Creating Clojure projects

Creating Clojure projects save code as you are learning or developing applications. Using a project is the quickest way to test development tools are configured correctly.

Creating projects using a template is the quickest way to get started, as the template will create the project structure and add libraries the project. Practicalli recommends the Clojure CLI tools and clj-new to create projects.

Hint::Install clj-new and other aliases

Follow the install clojure guide to install all the alias used in this guide

Create a project with clj-new and the app template

Open a terminal window and change to a suitable folder

  1. cd projects/clojure

Create a new project using clj-new and the app template.
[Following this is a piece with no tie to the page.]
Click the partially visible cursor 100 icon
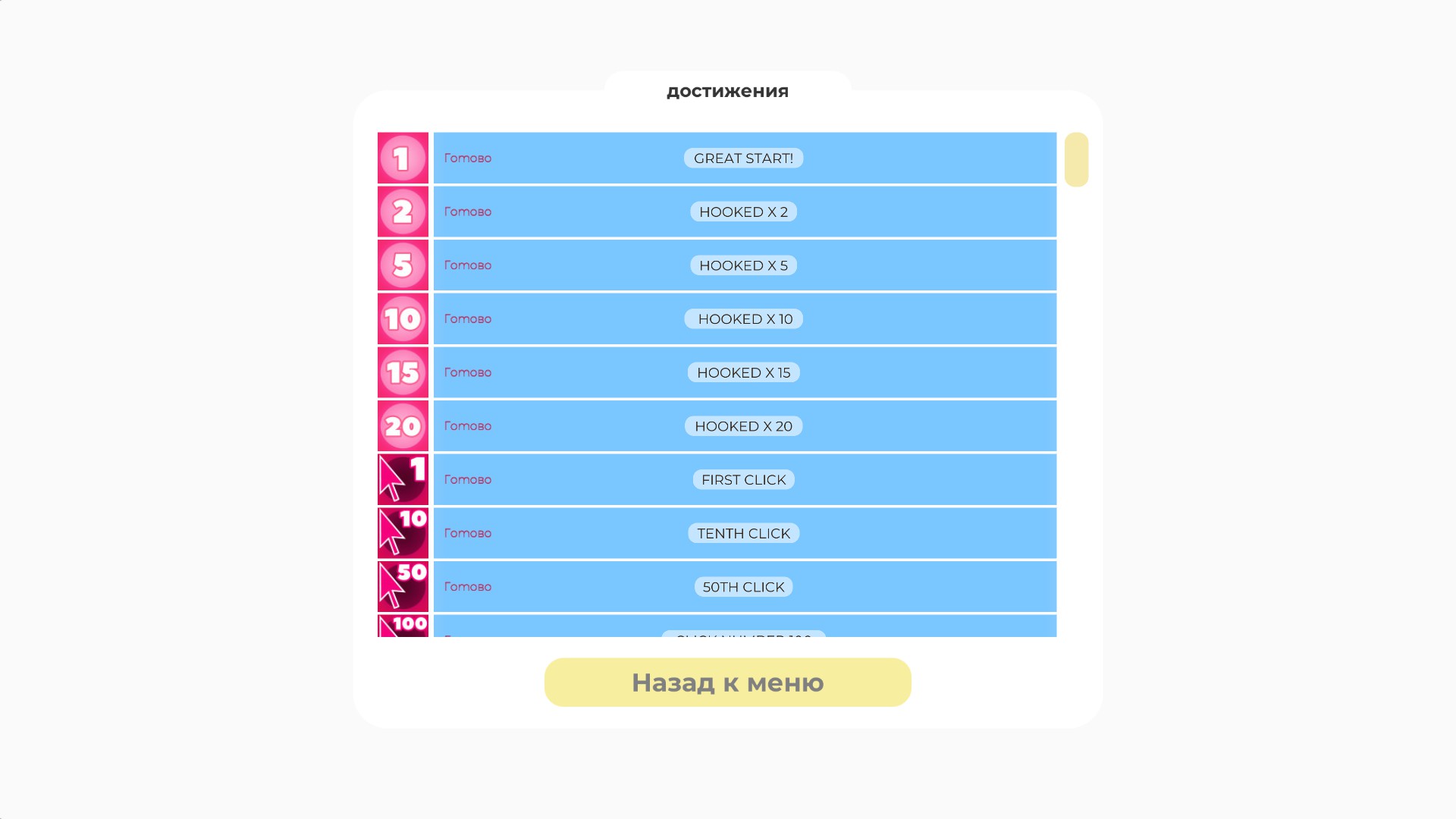This screenshot has width=1456, height=819. (x=403, y=626)
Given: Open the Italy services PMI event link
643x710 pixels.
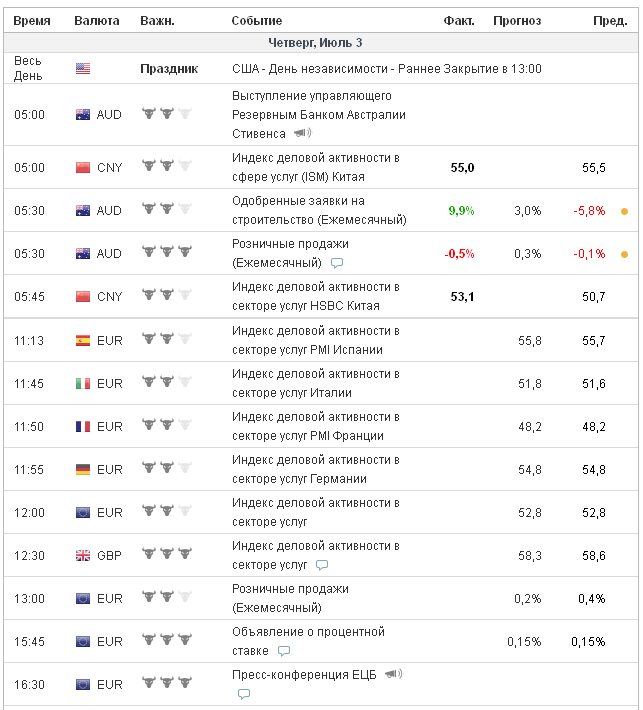Looking at the screenshot, I should [x=315, y=383].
If you prefer, use your company name or GitHub name instead of practicalli and change playground to the name of the application.

  1. clojure -A:new app practicalli/playground

Change into the directory and test the project runs by starting a REPL with rebel readline

  1. cd playground
  2. clj -A:rebel

Hint::Install rebel and other aliases

Follow the install clojure guide to install all the alias used in this guide

A repl prompt should appear.

Clojure REPL rebel readline

Type code expressions at the repl prompt and press RETURN to evaluate them.

  1. (+ 1 2 3 4 5)

NOTE::Try the project with your preferred editor

Go to the Editor user guides

Other templates

clj-new has 3 templates that create deps.edn based projects

  • app - a project that will run on the command line
  • lib - a project that will be used as a library (added to other projects as a dependency)
  • template - a project for creating your own custom templates.

clj-new can create projects from deps.edn, Leiningen and Boot templates. A wide range of templates have been created by the Clojure community which can be found by searching on Clojars.org:

clj-deps does not change Leiningen or Boot templates into deps.edn projects. If a deps.edn file is not part of the project it should be manually created.